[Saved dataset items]
——

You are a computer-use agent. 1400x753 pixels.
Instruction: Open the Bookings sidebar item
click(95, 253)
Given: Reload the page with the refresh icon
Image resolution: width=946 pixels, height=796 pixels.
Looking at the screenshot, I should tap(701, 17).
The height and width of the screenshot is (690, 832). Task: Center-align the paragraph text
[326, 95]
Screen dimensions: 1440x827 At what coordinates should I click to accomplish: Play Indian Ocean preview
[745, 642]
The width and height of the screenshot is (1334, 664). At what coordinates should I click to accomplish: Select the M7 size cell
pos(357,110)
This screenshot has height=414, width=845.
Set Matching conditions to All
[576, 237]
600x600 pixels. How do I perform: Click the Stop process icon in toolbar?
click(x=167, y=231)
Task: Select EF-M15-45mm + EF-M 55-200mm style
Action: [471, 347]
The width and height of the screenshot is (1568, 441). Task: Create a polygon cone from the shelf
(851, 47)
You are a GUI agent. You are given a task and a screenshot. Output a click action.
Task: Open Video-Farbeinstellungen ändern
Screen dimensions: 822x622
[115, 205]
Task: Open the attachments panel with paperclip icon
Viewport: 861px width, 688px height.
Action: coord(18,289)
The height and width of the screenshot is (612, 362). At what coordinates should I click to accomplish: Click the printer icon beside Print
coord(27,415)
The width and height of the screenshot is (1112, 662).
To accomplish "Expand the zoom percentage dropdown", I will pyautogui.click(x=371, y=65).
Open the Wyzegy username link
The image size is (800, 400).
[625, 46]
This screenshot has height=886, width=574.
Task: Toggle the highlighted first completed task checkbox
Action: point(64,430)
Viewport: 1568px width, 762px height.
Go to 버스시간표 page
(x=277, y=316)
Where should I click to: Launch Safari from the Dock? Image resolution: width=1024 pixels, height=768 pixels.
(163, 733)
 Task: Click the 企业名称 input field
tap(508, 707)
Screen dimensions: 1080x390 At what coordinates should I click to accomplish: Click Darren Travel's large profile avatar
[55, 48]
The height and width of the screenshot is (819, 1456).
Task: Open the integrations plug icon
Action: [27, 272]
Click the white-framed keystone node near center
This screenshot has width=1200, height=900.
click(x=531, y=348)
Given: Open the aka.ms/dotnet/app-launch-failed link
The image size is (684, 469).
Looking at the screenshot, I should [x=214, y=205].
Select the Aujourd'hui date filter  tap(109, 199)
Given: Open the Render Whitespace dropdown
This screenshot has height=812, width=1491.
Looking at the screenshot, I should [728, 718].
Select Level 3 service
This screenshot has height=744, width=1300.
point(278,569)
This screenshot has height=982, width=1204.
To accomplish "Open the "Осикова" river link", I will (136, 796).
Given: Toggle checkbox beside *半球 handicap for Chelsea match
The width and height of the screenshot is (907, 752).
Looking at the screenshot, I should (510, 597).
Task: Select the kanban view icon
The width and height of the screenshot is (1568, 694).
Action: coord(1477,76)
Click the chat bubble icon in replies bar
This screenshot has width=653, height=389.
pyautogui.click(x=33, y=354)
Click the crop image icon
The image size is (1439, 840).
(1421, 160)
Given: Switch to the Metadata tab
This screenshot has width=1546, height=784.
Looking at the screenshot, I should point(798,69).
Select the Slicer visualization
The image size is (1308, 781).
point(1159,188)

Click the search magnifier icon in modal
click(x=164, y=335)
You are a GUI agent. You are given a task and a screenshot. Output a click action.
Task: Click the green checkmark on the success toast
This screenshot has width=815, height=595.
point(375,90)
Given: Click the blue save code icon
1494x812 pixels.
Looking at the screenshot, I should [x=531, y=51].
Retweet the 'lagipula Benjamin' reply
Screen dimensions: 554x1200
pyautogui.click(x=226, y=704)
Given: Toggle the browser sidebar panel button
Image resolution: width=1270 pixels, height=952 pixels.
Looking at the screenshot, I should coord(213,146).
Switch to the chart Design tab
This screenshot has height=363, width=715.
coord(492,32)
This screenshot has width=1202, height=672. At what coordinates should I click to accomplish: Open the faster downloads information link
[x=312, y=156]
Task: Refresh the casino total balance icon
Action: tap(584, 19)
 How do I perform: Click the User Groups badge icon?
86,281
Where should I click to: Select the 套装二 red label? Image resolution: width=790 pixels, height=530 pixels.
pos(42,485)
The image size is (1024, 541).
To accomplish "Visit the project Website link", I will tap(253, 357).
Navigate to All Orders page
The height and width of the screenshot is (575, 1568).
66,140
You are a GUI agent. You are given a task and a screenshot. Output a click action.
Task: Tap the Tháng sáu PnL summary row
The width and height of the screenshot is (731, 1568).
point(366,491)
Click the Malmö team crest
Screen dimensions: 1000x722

——

■ Task description ■
Quote the data exactly, beginning with the line that contains "The image size is (1024, 541)." and continuing through the end of the data.

■ Output of the task ■
The image size is (1024, 541).
To accomplish "Visit the project Website link", I will tap(253, 357).
Navigate to All Orders page
The height and width of the screenshot is (575, 1568).
66,140
You are a GUI agent. You are given a task and a screenshot. Output a click action.
Task: Tap the Tháng sáu PnL summary row
The width and height of the screenshot is (731, 1568).
point(366,491)
Click the Malmö team crest
Screen dimensions: 1000x722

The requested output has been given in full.